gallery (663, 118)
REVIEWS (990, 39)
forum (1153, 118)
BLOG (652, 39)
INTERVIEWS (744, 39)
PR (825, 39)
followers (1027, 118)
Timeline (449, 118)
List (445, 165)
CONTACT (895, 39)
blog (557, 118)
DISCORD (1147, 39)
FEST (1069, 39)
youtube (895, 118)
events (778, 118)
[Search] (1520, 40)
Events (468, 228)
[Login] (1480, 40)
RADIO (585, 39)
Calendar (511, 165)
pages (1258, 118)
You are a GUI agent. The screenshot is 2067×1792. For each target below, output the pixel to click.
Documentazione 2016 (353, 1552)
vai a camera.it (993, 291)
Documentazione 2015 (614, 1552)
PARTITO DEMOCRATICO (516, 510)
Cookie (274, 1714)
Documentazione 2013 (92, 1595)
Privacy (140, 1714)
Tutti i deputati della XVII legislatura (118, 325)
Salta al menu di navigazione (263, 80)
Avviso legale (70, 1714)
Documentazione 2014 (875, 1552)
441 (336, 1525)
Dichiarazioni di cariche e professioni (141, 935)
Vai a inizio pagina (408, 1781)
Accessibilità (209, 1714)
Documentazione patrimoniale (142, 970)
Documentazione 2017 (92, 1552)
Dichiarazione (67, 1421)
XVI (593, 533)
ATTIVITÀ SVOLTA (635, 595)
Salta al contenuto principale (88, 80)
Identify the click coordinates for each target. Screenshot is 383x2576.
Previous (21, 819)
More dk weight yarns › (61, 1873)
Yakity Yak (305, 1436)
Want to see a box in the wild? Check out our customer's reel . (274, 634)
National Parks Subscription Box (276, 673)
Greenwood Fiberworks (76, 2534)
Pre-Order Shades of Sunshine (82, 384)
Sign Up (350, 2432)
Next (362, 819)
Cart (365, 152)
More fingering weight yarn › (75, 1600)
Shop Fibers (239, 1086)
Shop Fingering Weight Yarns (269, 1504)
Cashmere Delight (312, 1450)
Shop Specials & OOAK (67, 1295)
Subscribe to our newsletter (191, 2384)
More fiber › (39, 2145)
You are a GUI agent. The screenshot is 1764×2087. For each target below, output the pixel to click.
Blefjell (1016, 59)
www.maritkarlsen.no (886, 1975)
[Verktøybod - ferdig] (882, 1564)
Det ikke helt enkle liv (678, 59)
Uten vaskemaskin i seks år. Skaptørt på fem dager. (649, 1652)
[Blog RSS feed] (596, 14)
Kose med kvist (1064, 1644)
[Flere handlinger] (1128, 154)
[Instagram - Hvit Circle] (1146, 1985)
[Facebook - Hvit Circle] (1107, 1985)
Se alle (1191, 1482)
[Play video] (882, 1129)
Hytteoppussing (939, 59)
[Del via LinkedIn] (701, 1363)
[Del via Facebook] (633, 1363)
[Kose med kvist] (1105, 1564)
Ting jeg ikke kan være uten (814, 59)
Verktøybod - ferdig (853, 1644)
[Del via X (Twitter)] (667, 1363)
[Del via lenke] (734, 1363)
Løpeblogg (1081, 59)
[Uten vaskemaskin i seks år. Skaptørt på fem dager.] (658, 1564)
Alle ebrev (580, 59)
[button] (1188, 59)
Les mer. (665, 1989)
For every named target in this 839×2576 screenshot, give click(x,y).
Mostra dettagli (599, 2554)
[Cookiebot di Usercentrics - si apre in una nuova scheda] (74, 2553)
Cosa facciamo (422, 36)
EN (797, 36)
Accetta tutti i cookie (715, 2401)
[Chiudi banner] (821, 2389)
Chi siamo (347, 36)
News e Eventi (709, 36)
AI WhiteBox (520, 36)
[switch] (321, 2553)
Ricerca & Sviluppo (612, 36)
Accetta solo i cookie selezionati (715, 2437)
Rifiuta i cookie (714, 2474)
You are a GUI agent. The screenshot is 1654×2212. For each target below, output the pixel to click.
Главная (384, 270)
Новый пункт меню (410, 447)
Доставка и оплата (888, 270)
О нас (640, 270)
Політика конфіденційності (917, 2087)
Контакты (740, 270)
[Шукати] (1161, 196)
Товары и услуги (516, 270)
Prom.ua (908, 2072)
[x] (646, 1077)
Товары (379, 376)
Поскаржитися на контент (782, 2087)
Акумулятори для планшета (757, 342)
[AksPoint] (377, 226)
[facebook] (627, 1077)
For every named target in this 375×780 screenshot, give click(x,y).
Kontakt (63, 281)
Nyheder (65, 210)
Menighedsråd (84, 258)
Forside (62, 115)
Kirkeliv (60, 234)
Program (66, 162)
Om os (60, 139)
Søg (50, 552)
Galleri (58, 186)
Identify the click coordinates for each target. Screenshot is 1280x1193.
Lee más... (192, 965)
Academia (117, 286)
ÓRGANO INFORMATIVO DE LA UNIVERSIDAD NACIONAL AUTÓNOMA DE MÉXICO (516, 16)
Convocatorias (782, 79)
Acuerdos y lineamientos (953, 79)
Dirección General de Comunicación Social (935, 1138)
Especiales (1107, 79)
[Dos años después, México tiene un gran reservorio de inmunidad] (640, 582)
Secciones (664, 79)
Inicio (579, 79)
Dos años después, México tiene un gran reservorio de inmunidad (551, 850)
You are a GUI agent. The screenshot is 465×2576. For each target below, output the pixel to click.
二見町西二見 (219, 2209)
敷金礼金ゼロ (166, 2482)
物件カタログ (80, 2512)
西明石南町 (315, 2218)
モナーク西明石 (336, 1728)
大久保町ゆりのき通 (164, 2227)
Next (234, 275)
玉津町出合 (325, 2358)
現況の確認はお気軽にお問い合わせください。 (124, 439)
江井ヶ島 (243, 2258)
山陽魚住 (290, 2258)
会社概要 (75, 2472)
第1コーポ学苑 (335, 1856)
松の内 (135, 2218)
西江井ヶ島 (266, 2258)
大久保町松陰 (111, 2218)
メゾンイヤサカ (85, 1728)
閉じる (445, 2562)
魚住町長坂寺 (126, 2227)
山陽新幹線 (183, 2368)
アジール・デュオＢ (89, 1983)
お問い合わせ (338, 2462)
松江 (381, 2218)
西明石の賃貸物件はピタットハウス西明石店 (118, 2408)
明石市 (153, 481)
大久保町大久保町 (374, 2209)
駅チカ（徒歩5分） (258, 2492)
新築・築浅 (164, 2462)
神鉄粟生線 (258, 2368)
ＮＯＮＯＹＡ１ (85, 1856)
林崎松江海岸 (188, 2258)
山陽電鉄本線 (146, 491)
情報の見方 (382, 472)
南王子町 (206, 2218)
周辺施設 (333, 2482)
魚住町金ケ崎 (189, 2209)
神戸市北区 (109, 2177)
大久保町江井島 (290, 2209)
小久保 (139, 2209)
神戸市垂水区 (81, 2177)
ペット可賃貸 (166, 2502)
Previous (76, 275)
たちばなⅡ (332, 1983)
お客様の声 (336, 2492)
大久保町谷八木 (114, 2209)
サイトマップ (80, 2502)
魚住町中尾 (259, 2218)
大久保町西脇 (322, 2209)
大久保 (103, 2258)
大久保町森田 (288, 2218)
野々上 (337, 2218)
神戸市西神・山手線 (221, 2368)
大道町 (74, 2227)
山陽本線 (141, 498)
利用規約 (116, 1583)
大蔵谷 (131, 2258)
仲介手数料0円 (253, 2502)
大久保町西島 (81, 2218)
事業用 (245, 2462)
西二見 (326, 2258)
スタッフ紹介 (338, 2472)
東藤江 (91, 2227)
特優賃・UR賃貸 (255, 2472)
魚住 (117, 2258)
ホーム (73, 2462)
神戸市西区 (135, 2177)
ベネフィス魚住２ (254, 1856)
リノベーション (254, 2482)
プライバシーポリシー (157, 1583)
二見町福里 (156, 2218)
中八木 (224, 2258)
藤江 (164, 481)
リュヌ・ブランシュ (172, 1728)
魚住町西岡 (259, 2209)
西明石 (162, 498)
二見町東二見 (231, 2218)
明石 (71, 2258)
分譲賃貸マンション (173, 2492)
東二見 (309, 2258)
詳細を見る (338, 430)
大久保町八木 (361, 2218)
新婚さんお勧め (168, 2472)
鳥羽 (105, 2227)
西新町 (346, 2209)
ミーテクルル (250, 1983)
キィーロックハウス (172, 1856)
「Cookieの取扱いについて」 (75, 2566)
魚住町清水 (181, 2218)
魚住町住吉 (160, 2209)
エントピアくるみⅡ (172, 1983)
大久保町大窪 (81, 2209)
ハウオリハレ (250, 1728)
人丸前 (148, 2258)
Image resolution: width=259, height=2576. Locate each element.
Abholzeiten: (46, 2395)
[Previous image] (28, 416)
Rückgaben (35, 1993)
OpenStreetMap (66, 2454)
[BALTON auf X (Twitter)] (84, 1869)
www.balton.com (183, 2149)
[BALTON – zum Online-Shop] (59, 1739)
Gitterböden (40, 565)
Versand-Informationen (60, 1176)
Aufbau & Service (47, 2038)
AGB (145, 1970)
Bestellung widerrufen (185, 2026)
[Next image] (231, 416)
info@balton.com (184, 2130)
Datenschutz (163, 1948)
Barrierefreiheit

☆ ☆ ☆

# [What you are asked to do]
Set down the lines of the listing word for word, from its first line through the line containing "More fiber › (39, 2145)". Both of those lines belong in the answer, and no others do.

# [Response box]
gallery (663, 118)
REVIEWS (990, 39)
forum (1153, 118)
BLOG (652, 39)
INTERVIEWS (744, 39)
PR (825, 39)
followers (1027, 118)
Timeline (449, 118)
List (445, 165)
CONTACT (895, 39)
blog (557, 118)
DISCORD (1147, 39)
FEST (1069, 39)
youtube (895, 118)
events (778, 118)
[Search] (1520, 40)
Events (468, 228)
[Login] (1480, 40)
RADIO (585, 39)
Calendar (511, 165)
pages (1258, 118)
You are a GUI agent. The screenshot is 2067×1792. For each target below, output the pixel to click.
Documentazione 2016 (353, 1552)
vai a camera.it (993, 291)
Documentazione 2015 (614, 1552)
PARTITO DEMOCRATICO (516, 510)
Cookie (274, 1714)
Documentazione 2013 (92, 1595)
Privacy (140, 1714)
Tutti i deputati della XVII legislatura (118, 325)
Salta al menu di navigazione (263, 80)
Avviso legale (70, 1714)
Documentazione 2014 (875, 1552)
441 (336, 1525)
Dichiarazioni di cariche e professioni (141, 935)
Vai a inizio pagina (408, 1781)
Accessibilità (209, 1714)
Documentazione patrimoniale (142, 970)
Documentazione 2017 (92, 1552)
Dichiarazione (67, 1421)
XVI (593, 533)
ATTIVITÀ SVOLTA (635, 595)
Salta al contenuto principale (88, 80)
Identify the click coordinates for each target. Screenshot is 383x2576.
Previous (21, 819)
More dk weight yarns › (61, 1873)
Yakity Yak (305, 1436)
Want to see a box in the wild? Check out our customer's reel . (274, 634)
National Parks Subscription Box (276, 673)
Greenwood Fiberworks (76, 2534)
Pre-Order Shades of Sunshine (82, 384)
Sign Up (350, 2432)
Next (362, 819)
Cart (365, 152)
More fingering weight yarn › (75, 1600)
Shop Fibers (239, 1086)
Shop Fingering Weight Yarns (269, 1504)
Cashmere Delight (312, 1450)
Shop Specials & OOAK (67, 1295)
Subscribe to our newsletter (191, 2384)
More fiber › (39, 2145)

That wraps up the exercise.